En nuestro país, la cantidad de solteros viene creciendo sin pausa desde la década del 80. Según el último censo nacional, el 24% de los hombres y mujeres de entre 30 y 60 años no tiene pareja. Las personas que viven solas, que en 1960 eran el 7% del total de los hogares del país y en 1980, el 10%, hoy llegan al 17%. En Buenos Aires, representan el 26% de los habitantes.
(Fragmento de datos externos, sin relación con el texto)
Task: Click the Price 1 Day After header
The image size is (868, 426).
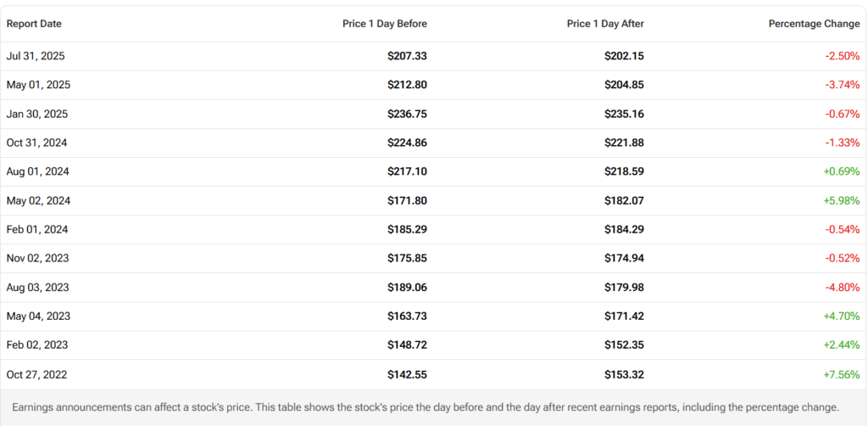Action: (605, 24)
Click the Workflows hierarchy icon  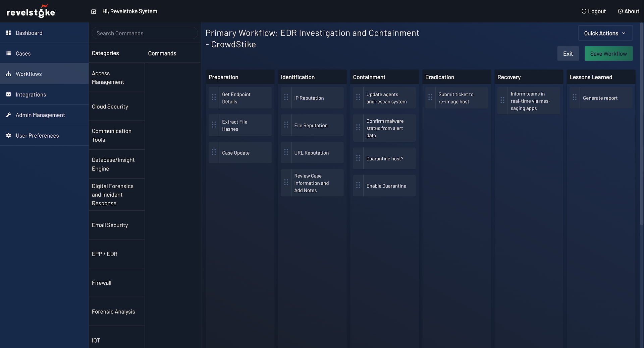9,74
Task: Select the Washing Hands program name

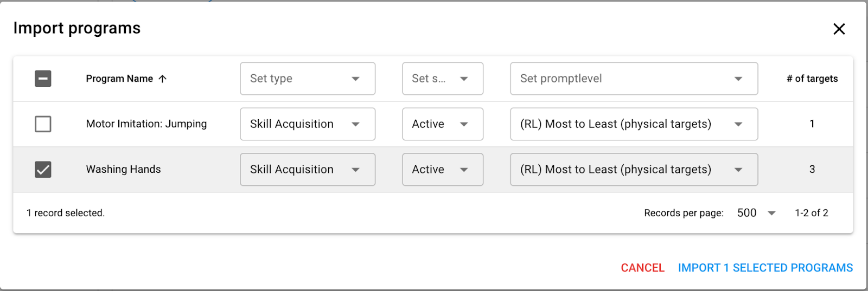Action: coord(123,170)
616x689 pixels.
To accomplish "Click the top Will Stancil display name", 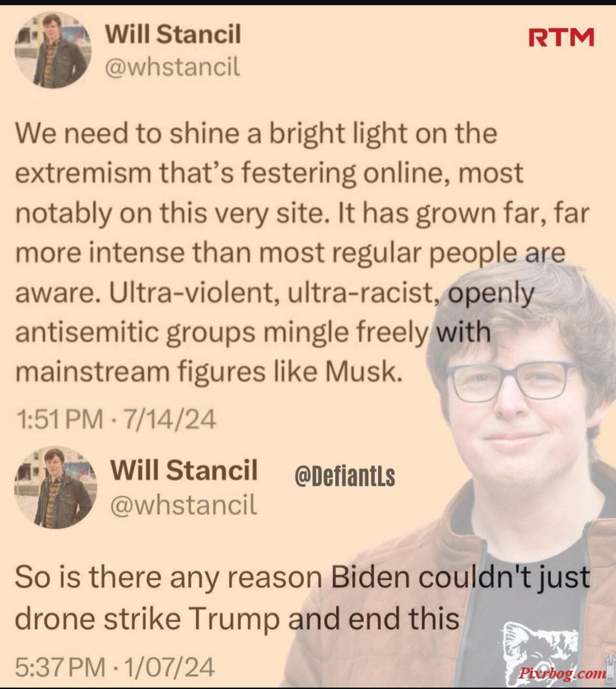I will pyautogui.click(x=173, y=34).
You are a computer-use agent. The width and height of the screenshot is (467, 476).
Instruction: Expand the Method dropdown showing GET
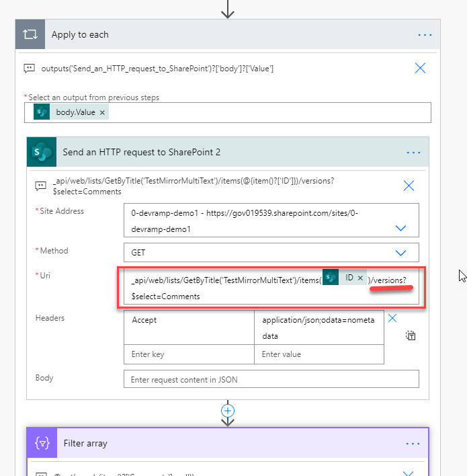pos(401,253)
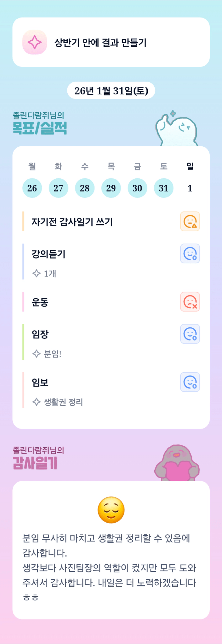The image size is (222, 644).
Task: Open the 자기전 감사일기 쓰기 goal item
Action: (x=72, y=222)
La idea de que formar una familia no es el destino obligado de todo ser humano tiene su manifestación más radical en el llamado movimiento single o impar, neologismos para nombrar a los que antes se denominaban simplemente solteros. Más que un estado civil, aseguran los cazadores de tendencias, ser single es una definición de identidad. Aunque en la Argentina el fenómeno es aún incipiente, los impares del Primer Mundo reivindican la independencia que les otorga su condición y pueden dedicarse sin ataduras a su formación profesional, al diseño minimalista de sus lofts, a comprar alimentos y bebidas premium en almacenes gourmet y desplegar otros hábitos de consumo que los especialistas en marketing, que ven en este segmento a un nuevo modelo de consumidor ideal, han registrado en detalle. En tanto, el repertorio de verdades que da cuerpo al llamado sentido común acepta cada vez más la idea de que la felicidad no es incompatible con la soledad. “La sociedad en general es consciente de que lo que lleva a la imparidad no es el egoísmo, sino la búsqueda de la felicidad y de uno mismo. Que queremos compartir por devoción y no por obligación. En ese sentido, ahora somos incluso envidiados”, asegura la editora española Conchín Para, directora de la revista Impar, fundada hace seis años en Madrid y orientada a uno de los nichos de mercado más prometedores de estos tiempos.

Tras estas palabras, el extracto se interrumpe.